# 100g vs 120g vs 200g



## extgreen (Oct 26, 2011)

So which grain do you shoot and why???/


----------



## Chunky (Oct 15, 2006)

I shoot 125 gr, way back when I started, that was the most common and easily available.

My daughters shoot the same, so that we can all share. 

I have shot some heavier heads, when I needed to, to adjust the spine of some stiff arrows.

Your balance point of your arrow, should be a bit forward of center. I believe they call this POC. I think something like 10 to 20 percent of center. Jammer can probably tell you exactly. Having an arrow a bit front heavy gives better flight and penetration...so they say. So, you don't want to go too light on the front end.


----------



## Night Trout (Jun 19, 2006)

Found a good read.........

http://www.huntersfriend.com/carbon_arrows/hunting_arrows_selection_guide_chapter_3.htm


----------



## RedFly (Mar 22, 2010)

I agree with Chunky. Think of pushing a flexible arrow into an animal by hand. Would it be easier to push it in by the knock, or by grabbing the arrow close to the point? Also, why do you think darts are so front heavy?

Another thing to consider, if a small flap on an airplane's wing greatly changes the flight of the plane with only a small degree change, how much will an arrow's path change inside an animal if its blades are bent by impacts from bone or tendon?

I like exit wounds on the opposite side from the entry wound. Regarding resistance during penetration, do you think more blades or less blades slow down the arrow inside the animal? What about long pointy tips verses short, acute-angled ones? Cut on contact verses chisel tip?

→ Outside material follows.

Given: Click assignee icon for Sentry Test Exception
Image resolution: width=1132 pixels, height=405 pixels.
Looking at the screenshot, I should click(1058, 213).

Now do you have to have an arrow optimized for penetration to kill a whitetail? Nope. A quartering away shot behind the ribs towards the far leg with a light arrow and a field point will do it with a fast bow. Does an arrow optimized for penetration increase your kill percentage? YES.

With that in mind, I shoot the strongest, best-penetrating broadheads I can find whether I'm shooting my 40 lb. Recurve or 308 fps Compound. Why not think of an arrow to be more like a mini spear?

My current out of the box favorite:
http://www.abowyer.com/abowyer_carbon_screw_on_brown_bear.html

These shoot A LOT more accurate than any of the 100 grain tips I tried and have way more momentum at longer distances than anything else I've seen used. The only problem I have is sometimes they go through my new foam deer target and damage the fletchings... and Yes you need a more stiff arrow with a heavier point. But all the carbon shafts I've seen are WAY more stiff than they need to be, and a much heavier broadhead can be shot than you might think.


----------



## bountyhunter (Jul 6, 2005)

RedFly said:


> My current out of the box favorite:
> http://www.abowyer.com/abowyer_carbon_screw_on_brown_bear.html


I agree with the Abowyer Brown Bear heads. I use the 175g glue on heads for my wood arrows. These things will really blow through hogs, even out of my 45 pound longbow.


----------